This year's White House Correspondents' Dinner might have been lacking in star power, but it did celebrate journalism and get back to basics. So if you're a history geek, you'll be glad to know that the White House Correspondents' Association paid tribute to Bob Woodward and Carl Bernstein by having shoutouts to them kick off the whole program. They were a good pick — if you don't know who Bob Woodward and Carl Bernstein are, it was a good introduction. Especially given the current political climate.
Woodward and Bernstein are legendary for being the two journalists who reported on the Watergate scandal and took down an administration, in a way that some people can only imagine happening on Scandal. Or out of our very own headlines. It was a very simple story that ended up having huge consequences.
Woodward and Bernstein were assigned to cover a break-in at a Watergate office complex (hence the name) where a Democratic National Committee headquarters was. They ended up connecting the robbery to associates of President Nixon and most of the advisors around him.
The two journalists investigated the Nixon administration and exposed a lot of politicians, staffers, and advisors that were involved in the conspiracy. With the ongoing investigations into some of Trump's ex-staffers and advisors, many people see a correlation between the two administrations. So inviting the two legendary journalists was as symbolic as the president skipping the event altogether.
When they were called up to the stage, Bernstein said that [he and Woodward] always called their work the "best obtainable version of the truth." He said, "it's a simple concept, but the hardest thing to do."
Instead of getting political, he spoke more about journalism and the merits of what journalists do. Bernstein spoke to the importance of the media covering the president, and the White House, and the important role the media plays in American democracy. This year's WHCD went back to its roots as the Nerd Prom.
The new administration has been at odds with the media since before the inauguration, so skipping a dinner that celebrates the press was a big move on the president's part. President Trump tweeted earlier this spring that the American media was the "enemy of the people." What the WHCA was trying to show on Saturday night was that the media can be good — and sometimes also cool. Kind of.

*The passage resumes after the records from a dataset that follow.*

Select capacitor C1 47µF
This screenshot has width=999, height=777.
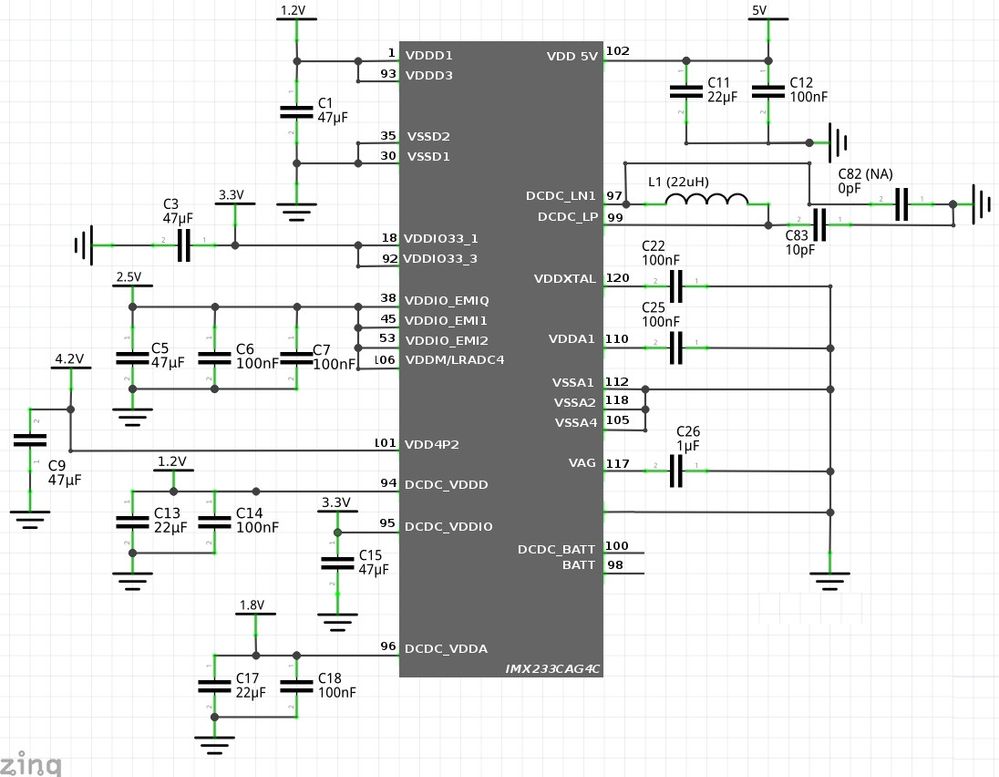296,110
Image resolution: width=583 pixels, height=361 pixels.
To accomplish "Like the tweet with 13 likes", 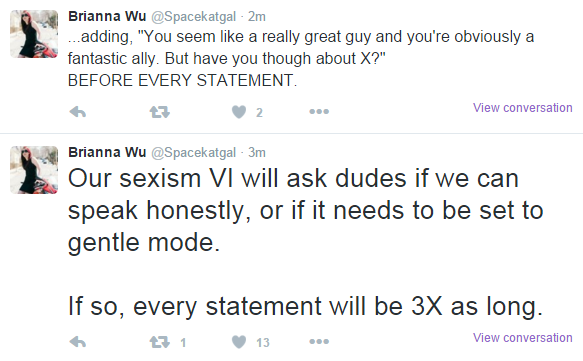I will point(239,342).
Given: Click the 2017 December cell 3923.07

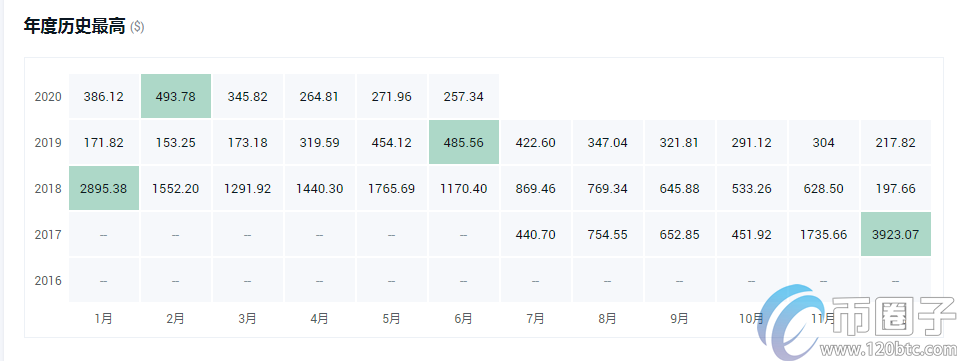Looking at the screenshot, I should click(895, 234).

Woodward and Bernstein are legends, for sure, but it's hard to make journalism sexy or interesting for most Americans these days on a Saturday night. As much as they were honored and spoke to the merits of journalism and democracy, it's easy to see how Woodward and Bernstein's message can get muddled. They were preaching to the choir at the WHCD. But that doesn't mean it wasn't good to hear them speak and reminisce about what people are capable of if they get interested enough.